*How to complete this task*: Please retype the line that contains "Viewport: 950px width, 526px height." and all lines that follow it to the end of the entries below, exactly as they stand, with nothing added.

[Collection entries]
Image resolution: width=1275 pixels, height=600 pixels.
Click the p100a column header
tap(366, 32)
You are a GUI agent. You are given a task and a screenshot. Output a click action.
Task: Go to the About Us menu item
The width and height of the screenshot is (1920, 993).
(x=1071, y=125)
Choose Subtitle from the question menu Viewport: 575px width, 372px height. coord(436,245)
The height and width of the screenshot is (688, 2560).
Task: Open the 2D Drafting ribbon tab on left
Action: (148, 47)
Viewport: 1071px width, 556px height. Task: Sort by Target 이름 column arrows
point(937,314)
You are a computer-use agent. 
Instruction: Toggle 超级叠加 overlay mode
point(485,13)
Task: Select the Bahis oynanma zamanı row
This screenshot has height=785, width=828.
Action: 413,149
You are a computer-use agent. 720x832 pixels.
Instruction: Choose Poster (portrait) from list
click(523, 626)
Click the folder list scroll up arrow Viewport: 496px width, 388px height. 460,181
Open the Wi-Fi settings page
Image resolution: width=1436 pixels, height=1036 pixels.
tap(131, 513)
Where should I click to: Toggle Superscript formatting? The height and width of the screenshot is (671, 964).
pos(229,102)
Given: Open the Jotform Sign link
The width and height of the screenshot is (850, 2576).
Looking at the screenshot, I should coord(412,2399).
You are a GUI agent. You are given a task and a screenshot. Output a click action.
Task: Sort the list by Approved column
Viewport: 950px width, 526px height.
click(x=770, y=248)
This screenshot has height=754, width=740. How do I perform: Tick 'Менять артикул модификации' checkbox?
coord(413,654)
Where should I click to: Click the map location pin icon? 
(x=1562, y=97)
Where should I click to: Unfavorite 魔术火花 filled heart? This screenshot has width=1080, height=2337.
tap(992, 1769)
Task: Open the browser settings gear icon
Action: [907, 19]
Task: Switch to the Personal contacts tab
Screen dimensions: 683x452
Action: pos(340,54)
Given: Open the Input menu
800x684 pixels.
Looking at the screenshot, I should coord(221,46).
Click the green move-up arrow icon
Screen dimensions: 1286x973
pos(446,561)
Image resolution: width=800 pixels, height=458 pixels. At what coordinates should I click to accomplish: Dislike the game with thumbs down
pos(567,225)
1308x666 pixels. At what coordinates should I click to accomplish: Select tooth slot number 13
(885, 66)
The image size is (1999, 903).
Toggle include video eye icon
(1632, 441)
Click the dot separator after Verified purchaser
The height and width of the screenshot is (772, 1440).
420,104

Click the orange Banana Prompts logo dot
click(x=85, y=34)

*Exercise answer*:
Viewport: 950px width, 526px height.
click(x=770, y=248)
This screenshot has height=754, width=740. How do I perform: Tick 'Менять артикул модификации' checkbox?
coord(413,654)
Where should I click to: Click the map location pin icon? 
(x=1562, y=97)
Where should I click to: Unfavorite 魔术火花 filled heart? This screenshot has width=1080, height=2337.
tap(992, 1769)
Task: Open the browser settings gear icon
Action: [907, 19]
Task: Switch to the Personal contacts tab
Screen dimensions: 683x452
Action: pos(340,54)
Given: Open the Input menu
800x684 pixels.
Looking at the screenshot, I should coord(221,46).
Click the green move-up arrow icon
Screen dimensions: 1286x973
pos(446,561)
Image resolution: width=800 pixels, height=458 pixels. At what coordinates should I click to accomplish: Dislike the game with thumbs down
pos(567,225)
1308x666 pixels. At what coordinates should I click to accomplish: Select tooth slot number 13
(885, 66)
The image size is (1999, 903).
Toggle include video eye icon
(1632, 441)
Click the dot separator after Verified purchaser
The height and width of the screenshot is (772, 1440).
420,104

Click the orange Banana Prompts logo dot
click(x=85, y=34)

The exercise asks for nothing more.